Resetarits: Der zeitliche Abstand ist jetzt groß genug. Es liegt fast eine Lebensgeneration dazwischen. Vom potenziellen Publikum ist ein kleiner Teil älter als wir Protagonisten, ein großer Teil gleich alt und zwei noch größerer Teile viel jünger. Möglicherweise war ein Drittel des Publikums zum Zeitpunkt der Ausstrahlung entweder noch gar nicht auf der Welt oder durfte noch nicht fernsehen. Das ist spannend. Es ist ja in den Familien Teil der mündlichen Überlieferung geworden. Wobei ich ganz genau weiß, dass Menschen im Alter meiner Enkelin, Anfang 20, diese Sprache zum Teil nicht mehr verstehen. Aber es ist egal, ob es attraktiv ist, weil es ein Kuriosum ist für die jungen Leute, oder ob es attraktiv ist, weil man den Schmäh mitkriegt. Hauptsache es ist authentisch und wird mit einer Selbstverständlichkeit angewendet.
APA: Wäre ein Kottan-Comeback auch im Fernsehen denkbar gewesen?
Resetarits: Das wäre wie eine Exhumierung gewesen. In der Anstalt wurde das Projekt lebendig begraben – und 30 Jahre später gräbt man das wieder aus? Das wäre auch ein Zu-Kreuze-Kriechen von unserer Seite gewesen.
APA: Musikalisch hat sich Kottan ordentlich weiterentwickelt.
Resetarits: Musik hat immer eine große Rolle gespielt. Ich war damals ja im Synchronsingen besser als die Originalinterpreten. Diesmal singen wir selber. Wobei auch diese bizarre Rechtsproblematik mit daran schuld ist. Die Musikkonzerne werden jeden Tag zig Millionen Mal im Internet bestohlen. Ihre Rache ist: Wenn du in einem Kinofilm eine Originalnummer spielen möchtest, zahlst du Unmengen an die Verlage. Aber es gibt ja überall so Tendenzen wie “Blumen selber pflücken”, “Erdbeeren selber ernten”, “Luftmatratzen selber aufblasen”. Warum also nicht auch “Film selber spielen”, “Lied selber singen” (lacht)… Abgesehen davon, dass wir unsere Banküberweisungen schon selber machen und in Zukunft die Briefe auch selber austragen werden.

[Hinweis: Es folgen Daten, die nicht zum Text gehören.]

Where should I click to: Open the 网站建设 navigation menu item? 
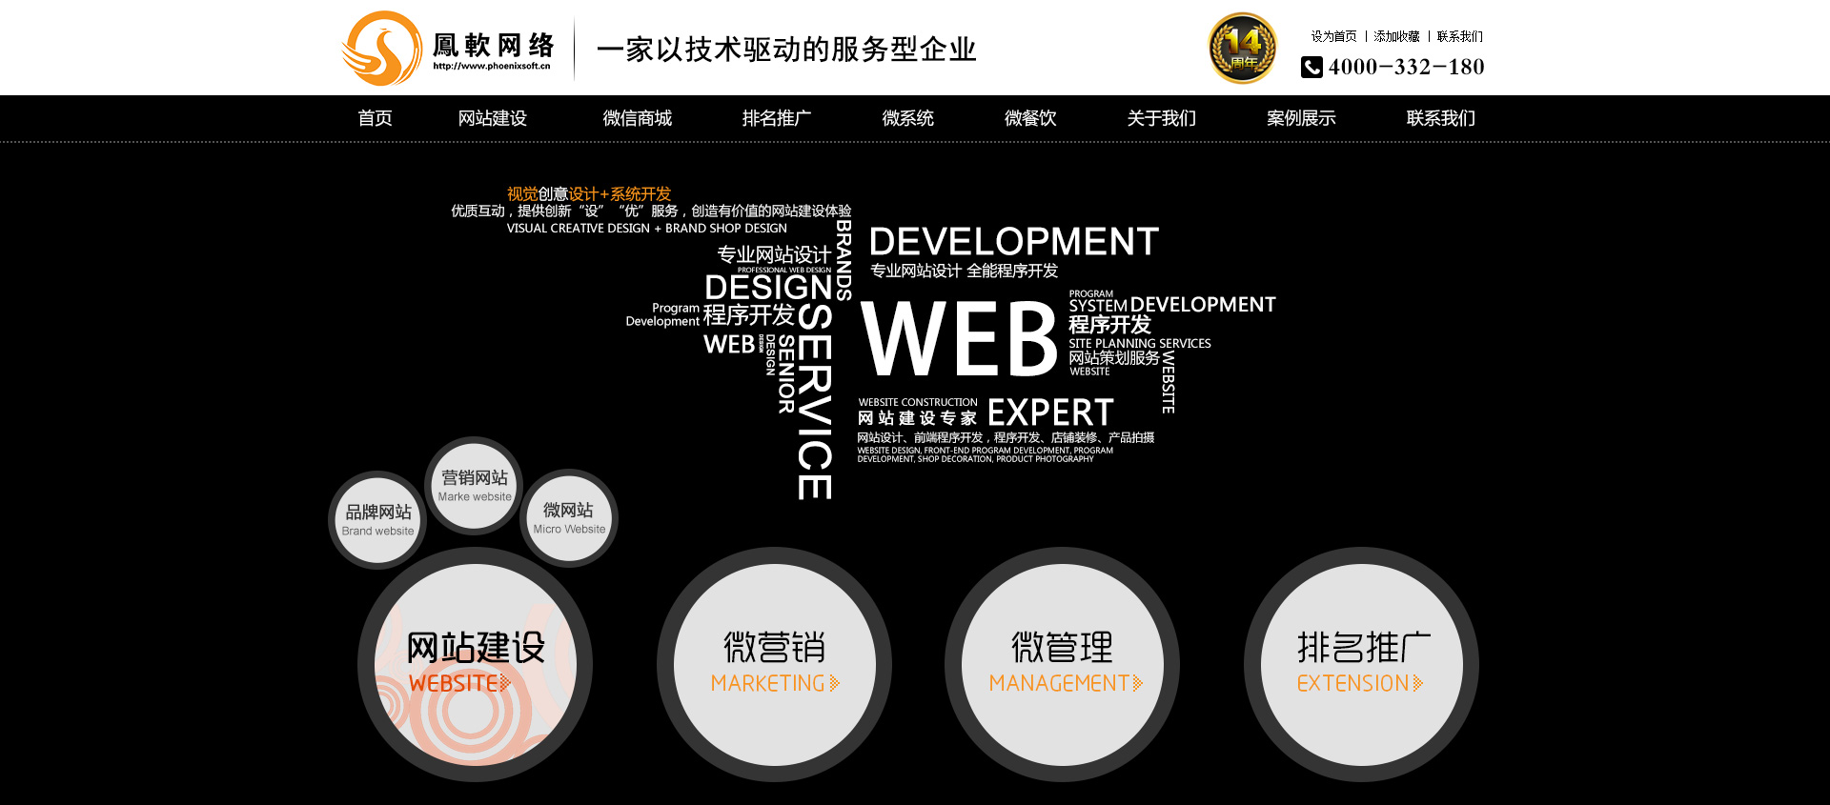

APA: Was sind denn abseits des Singens die größten Unterschiede zur Kottan-Figur von einst?
Resetarits: Na ja, zunächst einmal 27 Jahre (gedreht wurde die letzte Folge 1983, Anm.) und 25 Kilo… (lacht) Die größten Unterschiede liegen eigentlich darin, dass es auf der großen Leinwand stattfindet. Der Geist ist der Kottan-Geist geblieben. Alle, die damals irgendwie beteiligt waren, sind wie von einem Magneten angezogen worden, und jene, die früher noch nicht dabei waren, haben sich gleich gefühlt, als wären sie schon immer dabei gewesen. Das ist eine ganz geheimnisvolle, wunderschöne Geschichte.
APA: Das Kino-Revival des Mundl hatte einen enormen Erfolg. Ab welcher Zuschauerzahl für Kottan lassen Sie sich für den nächsten Kottan-Film überreden?
Resetarits: Denkbar ist es. Aber ich weiß, dass es für mich nicht von der Zuschauerzahl abhängt. Der zweite Film ist viel schwieriger als der erste, daher werden meine Bedingungen viel genauer sein. Wenn es einen zweiten Film gibt, muss der nicht einen Schritt weiter gehen, sondern fünf Schritte. Dann muss auch etwas erfüllt werden, was wir damals nicht erfüllen konnten: der Weg in den Wahnsinn. Da möchte ich dann schon ein gerüttelt Maß an Mitsprache haben.